## GIVEN TEXT:
--- START ---
Assertion failure in AtCleanup_Portals

Lists: pgsql-hackers
From: Pavan Deolasee <pavan(dot)deolasee(at)gmail(dot)com>
To: pgsql-hackers <pgsql-hackers(at)postgresql(dot)org>
Subject: Assertion failure in AtCleanup_Portals
Date: 2012-02-03 15:30:14
Message-ID: CABOikdMghBjwbyf6jdb=CSgAb0qERJY0JLK=TLf+CdtN5kThMQ@mail.gmail.com
Views: Raw Message | Whole Thread | Download mbox | Resend email
Lists: pgsql-hackers

If I run the following sequence of commands, I get an assertion
failure in current HEAD.

postgres=# BEGIN;
BEGIN
postgres=# SELECT 1/0;
ERROR: division by zero
postgres=# ROLLBACK TO A;
ERROR: no such savepoint
postgres=# \q

The process fails when the session is closed and aborted transaction
gets cleaned at the proc_exit time. The stack trace is as below.

(gdb) bt
#0 0x00c16422 in __kernel_vsyscall ()
--- END ---
## MATERIAL SUPPLIED:
--- START ---
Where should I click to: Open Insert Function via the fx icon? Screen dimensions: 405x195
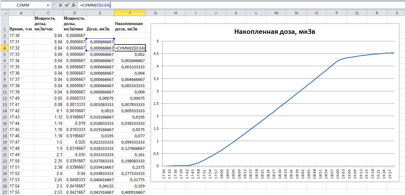pyautogui.click(x=73, y=5)
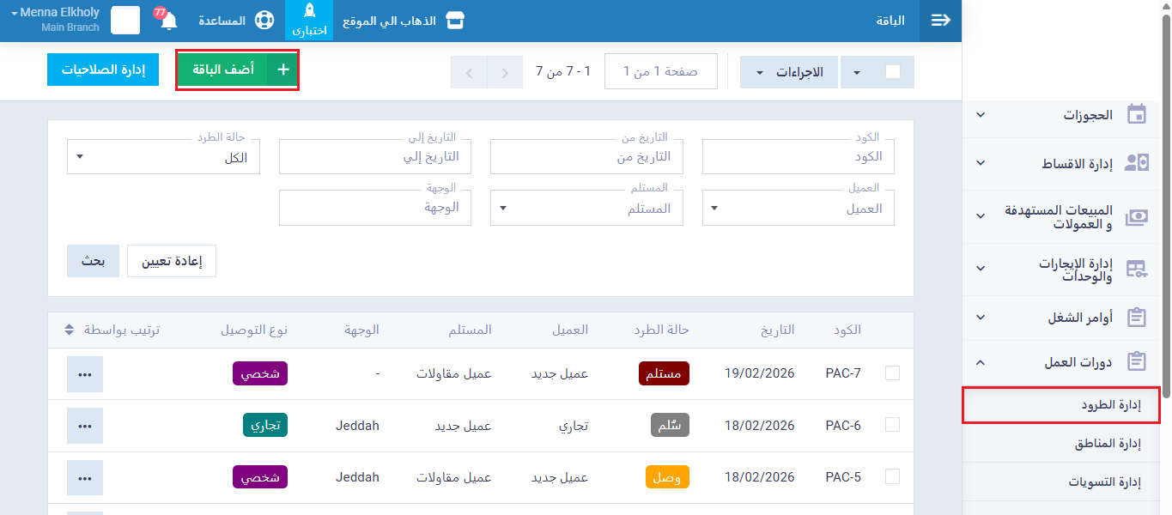Open the three-dots menu for PAC-7

85,374
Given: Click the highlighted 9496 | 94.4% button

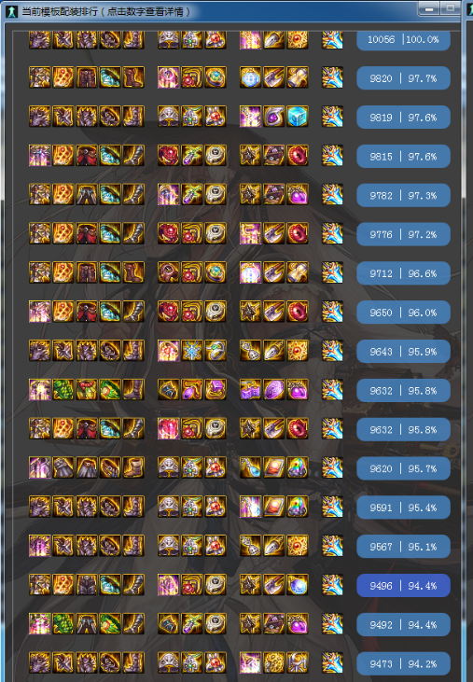Looking at the screenshot, I should (403, 586).
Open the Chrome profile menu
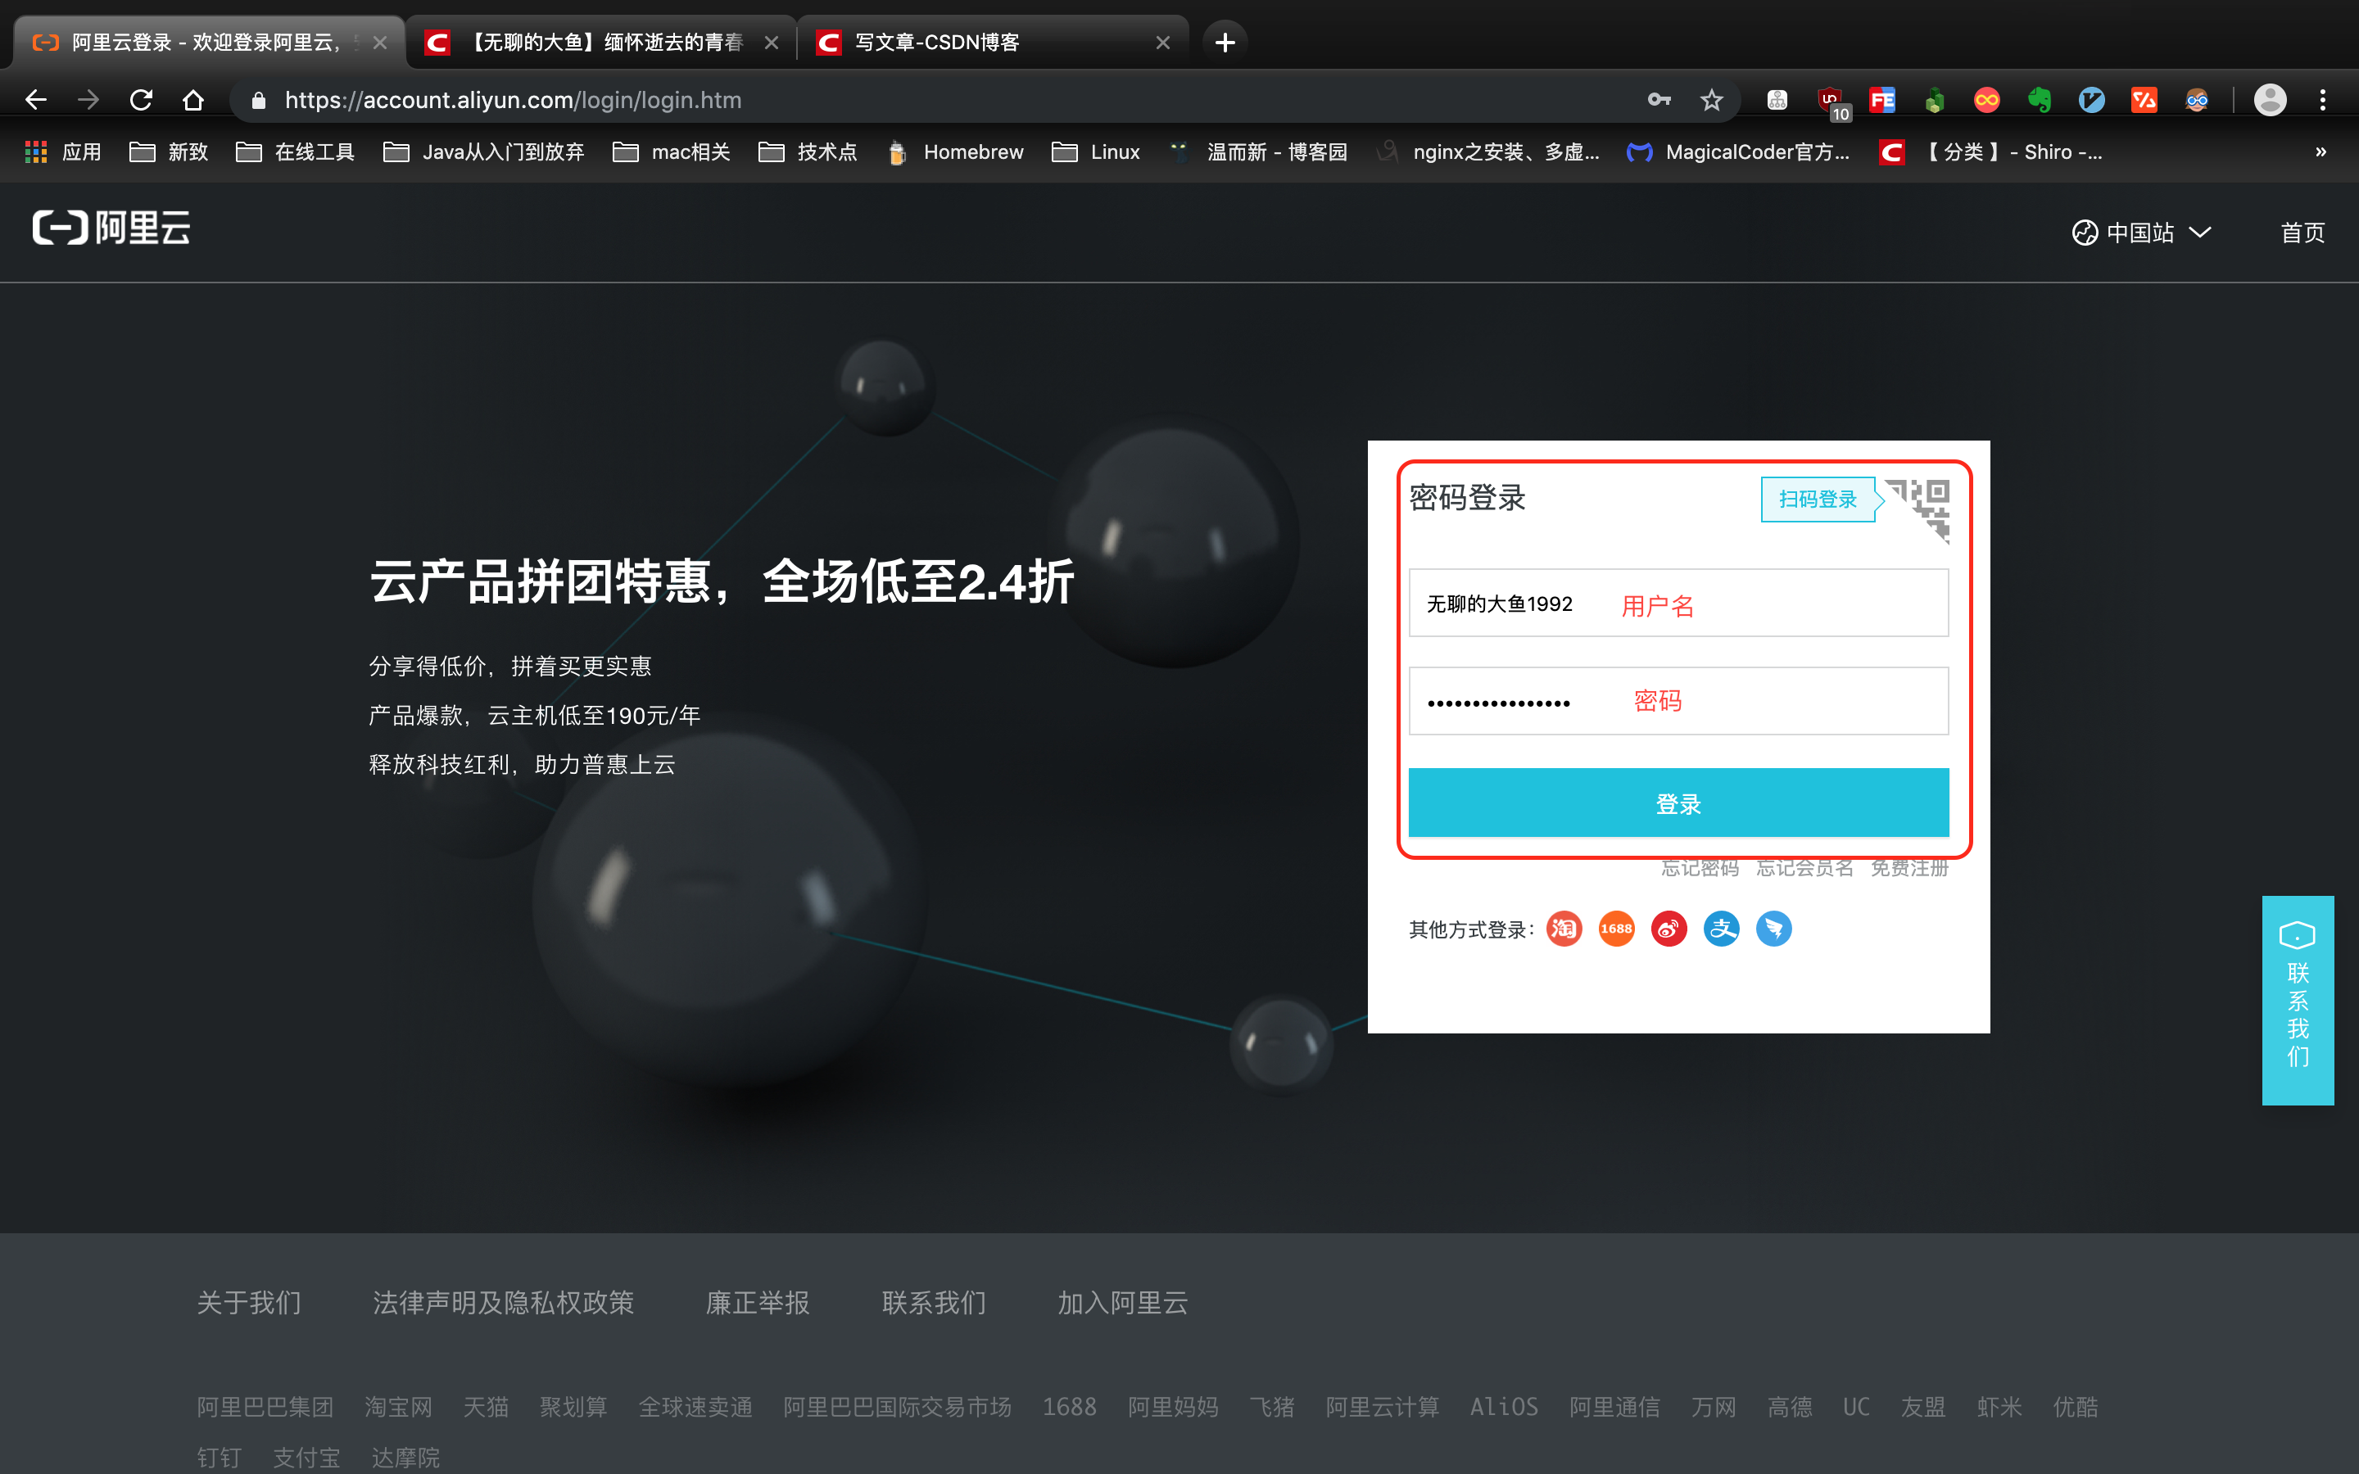The image size is (2359, 1474). (2269, 99)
--- END ---
## GIVEN EXERCISE 1:
Answer these about the mailing list post on the AtCleanup_Portals assertion failure:
(a) What error is reported right after the command "SELECT 1/0;"?
(b) On which mailing list was the post sent?
(c) When does the process fail, according to the post?
## GIVEN EXERCISE 2:
Write the next part of the mailing list post on the AtCleanup_Portals assertion failure, picking up right after its last line.

## REPLY 1:
(a) ERROR: division by zero
(b) pgsql-hackers
(c) It fails when the session is closed and the aborted transaction gets cleaned at proc_exit time.

## REPLY 2:
#1 0x00244651 in *__GI_raise (sig=6) at
../nptl/sysdeps/unix/sysv/linux/raise.c:64
#2 0x00247a82 in *__GI_abort () at abort.c:92
#3 0x0844b800 in ExceptionalCondition (conditionName=0x86161e8
"!(portal->cleanup == ((void *)0))", errorType=0x8615e94
"FailedAssertion",
fileName=0x8615e88 "portalmem.c", lineNumber=793) at assert.c:57
#4 0x08472a5a in AtCleanup_Portals () at portalmem.c:793
#5 0x080f2535 in CleanupTransaction () at xact.c:2373
#6 0x080f40d7 in AbortOutOfAnyTransaction () at xact.c:3855
#7 0x0845cc5e in ShutdownPostgres (code=0, arg=0) at postinit.c:966
#8 0x08332ba7 in shmem_exit (code=0) at ipc.c:221
#9 0x08332ab3 in proc_exit_prepare (code=0) at ipc.c:181
#10 0x08332a15 in proc_exit (code=0) at ipc.c:96
#11 0x0835b07c in PostgresMain (argc=2, argv=0xa12fa64,
username=0xa12f958 "pavan") at postgres.c:4091

I analyzed this a bit. It seems that the first statement throws an
error, runs AbortCurrentTransaction and puts the transaction block in
TBLOCK_ABORT state. Any commands executed after this would usually
fail with error "current transaction is aborted". But the ROLLBACK TO
gets past this check because IsTransactionExitStmt() returns success
(and rightly so). So we end up creating a portal to run the ROLLBACK
TO command. This command fails because the SAVEPOINT A does not exist
and we throw an error. But since the transaction block is already in
TBLOCK_ABORT state, the AbortCurrentTransaction doesn't do any work.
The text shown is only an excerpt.